### Directions for this task
Copy each of the lines below word for word, with nothing added or changed.

--- Start ---

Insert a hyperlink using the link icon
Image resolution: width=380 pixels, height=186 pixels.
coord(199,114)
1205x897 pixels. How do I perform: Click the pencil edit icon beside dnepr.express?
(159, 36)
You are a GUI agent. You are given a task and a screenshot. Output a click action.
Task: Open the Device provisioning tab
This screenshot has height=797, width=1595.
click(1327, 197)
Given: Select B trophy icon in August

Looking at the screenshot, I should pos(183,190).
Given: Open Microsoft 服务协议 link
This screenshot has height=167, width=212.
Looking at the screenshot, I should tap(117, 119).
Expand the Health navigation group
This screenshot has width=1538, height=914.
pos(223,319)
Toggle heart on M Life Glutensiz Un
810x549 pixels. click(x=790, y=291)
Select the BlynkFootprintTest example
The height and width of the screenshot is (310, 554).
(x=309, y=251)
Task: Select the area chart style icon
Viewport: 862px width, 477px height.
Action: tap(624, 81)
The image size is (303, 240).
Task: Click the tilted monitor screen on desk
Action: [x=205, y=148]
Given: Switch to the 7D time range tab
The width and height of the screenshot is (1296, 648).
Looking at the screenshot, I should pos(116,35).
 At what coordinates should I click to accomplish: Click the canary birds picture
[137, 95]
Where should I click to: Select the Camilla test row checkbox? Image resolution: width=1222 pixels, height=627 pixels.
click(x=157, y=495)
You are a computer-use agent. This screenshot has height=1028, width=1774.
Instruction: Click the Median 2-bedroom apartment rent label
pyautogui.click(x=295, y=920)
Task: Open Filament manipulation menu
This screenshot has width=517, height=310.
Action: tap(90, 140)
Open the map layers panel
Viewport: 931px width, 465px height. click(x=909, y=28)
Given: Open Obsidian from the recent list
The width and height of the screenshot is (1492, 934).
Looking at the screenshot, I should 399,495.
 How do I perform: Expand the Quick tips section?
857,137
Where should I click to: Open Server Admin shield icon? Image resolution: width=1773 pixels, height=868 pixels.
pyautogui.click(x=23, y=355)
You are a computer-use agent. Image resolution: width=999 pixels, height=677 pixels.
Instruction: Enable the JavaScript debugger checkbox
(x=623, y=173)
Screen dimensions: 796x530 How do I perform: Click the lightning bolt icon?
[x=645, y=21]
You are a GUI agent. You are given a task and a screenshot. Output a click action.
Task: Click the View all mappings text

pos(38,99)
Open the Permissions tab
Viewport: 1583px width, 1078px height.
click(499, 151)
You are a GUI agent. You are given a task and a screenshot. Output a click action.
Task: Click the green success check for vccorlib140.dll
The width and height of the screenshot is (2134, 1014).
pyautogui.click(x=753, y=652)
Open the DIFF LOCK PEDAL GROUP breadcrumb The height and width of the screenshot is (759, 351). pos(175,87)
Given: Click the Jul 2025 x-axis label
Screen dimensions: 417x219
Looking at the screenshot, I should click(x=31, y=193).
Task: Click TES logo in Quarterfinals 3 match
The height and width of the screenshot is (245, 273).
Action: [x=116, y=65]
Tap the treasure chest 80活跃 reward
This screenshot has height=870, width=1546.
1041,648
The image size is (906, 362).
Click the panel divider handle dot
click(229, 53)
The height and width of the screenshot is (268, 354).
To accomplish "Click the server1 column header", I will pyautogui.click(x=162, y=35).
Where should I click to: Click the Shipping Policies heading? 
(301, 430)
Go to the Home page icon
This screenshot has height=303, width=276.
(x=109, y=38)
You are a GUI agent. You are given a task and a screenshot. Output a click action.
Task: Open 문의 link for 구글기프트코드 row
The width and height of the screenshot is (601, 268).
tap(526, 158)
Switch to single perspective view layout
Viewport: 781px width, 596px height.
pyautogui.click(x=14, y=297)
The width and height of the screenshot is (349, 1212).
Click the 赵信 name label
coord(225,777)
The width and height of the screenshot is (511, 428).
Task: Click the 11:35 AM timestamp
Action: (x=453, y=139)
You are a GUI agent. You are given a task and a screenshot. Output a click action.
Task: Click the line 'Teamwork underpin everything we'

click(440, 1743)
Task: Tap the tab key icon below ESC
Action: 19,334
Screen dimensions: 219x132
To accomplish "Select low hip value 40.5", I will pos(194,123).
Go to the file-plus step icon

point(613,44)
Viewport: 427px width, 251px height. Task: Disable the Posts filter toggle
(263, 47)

--- End ---

### The result
Insert a hyperlink using the link icon
Image resolution: width=380 pixels, height=186 pixels.
coord(199,114)
1205x897 pixels. How do I perform: Click the pencil edit icon beside dnepr.express?
(159, 36)
You are a GUI agent. You are given a task and a screenshot. Output a click action.
Task: Open the Device provisioning tab
This screenshot has height=797, width=1595.
click(1327, 197)
Given: Select B trophy icon in August

Looking at the screenshot, I should pos(183,190).
Given: Open Microsoft 服务协议 link
This screenshot has height=167, width=212.
Looking at the screenshot, I should tap(117, 119).
Expand the Health navigation group
This screenshot has width=1538, height=914.
pos(223,319)
Toggle heart on M Life Glutensiz Un
810x549 pixels. click(x=790, y=291)
Select the BlynkFootprintTest example
The height and width of the screenshot is (310, 554).
(x=309, y=251)
Task: Select the area chart style icon
Viewport: 862px width, 477px height.
Action: tap(624, 81)
The image size is (303, 240).
Task: Click the tilted monitor screen on desk
Action: [x=205, y=148]
Given: Switch to the 7D time range tab
The width and height of the screenshot is (1296, 648).
Looking at the screenshot, I should pos(116,35).
 At what coordinates should I click to accomplish: Click the canary birds picture
[137, 95]
Where should I click to: Select the Camilla test row checkbox? Image resolution: width=1222 pixels, height=627 pixels.
click(x=157, y=495)
You are a computer-use agent. This screenshot has height=1028, width=1774.
Instruction: Click the Median 2-bedroom apartment rent label
pyautogui.click(x=295, y=920)
Task: Open Filament manipulation menu
This screenshot has width=517, height=310.
Action: tap(90, 140)
Open the map layers panel
Viewport: 931px width, 465px height. click(x=909, y=28)
Given: Open Obsidian from the recent list
The width and height of the screenshot is (1492, 934).
Looking at the screenshot, I should 399,495.
 How do I perform: Expand the Quick tips section?
857,137
Where should I click to: Open Server Admin shield icon? Image resolution: width=1773 pixels, height=868 pixels.
pyautogui.click(x=23, y=355)
You are a computer-use agent. Image resolution: width=999 pixels, height=677 pixels.
Instruction: Enable the JavaScript debugger checkbox
(x=623, y=173)
Screen dimensions: 796x530 How do I perform: Click the lightning bolt icon?
[x=645, y=21]
You are a GUI agent. You are given a task and a screenshot. Output a click action.
Task: Click the View all mappings text

pos(38,99)
Open the Permissions tab
Viewport: 1583px width, 1078px height.
click(499, 151)
You are a GUI agent. You are given a task and a screenshot. Output a click action.
Task: Click the green success check for vccorlib140.dll
The width and height of the screenshot is (2134, 1014).
pyautogui.click(x=753, y=652)
Open the DIFF LOCK PEDAL GROUP breadcrumb The height and width of the screenshot is (759, 351). pos(175,87)
Given: Click the Jul 2025 x-axis label
Screen dimensions: 417x219
Looking at the screenshot, I should click(x=31, y=193).
Task: Click TES logo in Quarterfinals 3 match
The height and width of the screenshot is (245, 273).
Action: [x=116, y=65]
Tap the treasure chest 80活跃 reward
This screenshot has height=870, width=1546.
1041,648
The image size is (906, 362).
Click the panel divider handle dot
click(229, 53)
The height and width of the screenshot is (268, 354).
To accomplish "Click the server1 column header", I will pyautogui.click(x=162, y=35).
Where should I click to: Click the Shipping Policies heading? 
(301, 430)
Go to the Home page icon
This screenshot has height=303, width=276.
(x=109, y=38)
You are a GUI agent. You are given a task and a screenshot. Output a click action.
Task: Open 문의 link for 구글기프트코드 row
The width and height of the screenshot is (601, 268).
tap(526, 158)
Switch to single perspective view layout
Viewport: 781px width, 596px height.
pyautogui.click(x=14, y=297)
The width and height of the screenshot is (349, 1212).
Click the 赵信 name label
coord(225,777)
The width and height of the screenshot is (511, 428).
Task: Click the 11:35 AM timestamp
Action: (x=453, y=139)
You are a GUI agent. You are given a task and a screenshot. Output a click action.
Task: Click the line 'Teamwork underpin everything we'

click(440, 1743)
Task: Tap the tab key icon below ESC
Action: 19,334
Screen dimensions: 219x132
To accomplish "Select low hip value 40.5", I will pos(194,123).
Go to the file-plus step icon

point(613,44)
Viewport: 427px width, 251px height. Task: Disable the Posts filter toggle
(263, 47)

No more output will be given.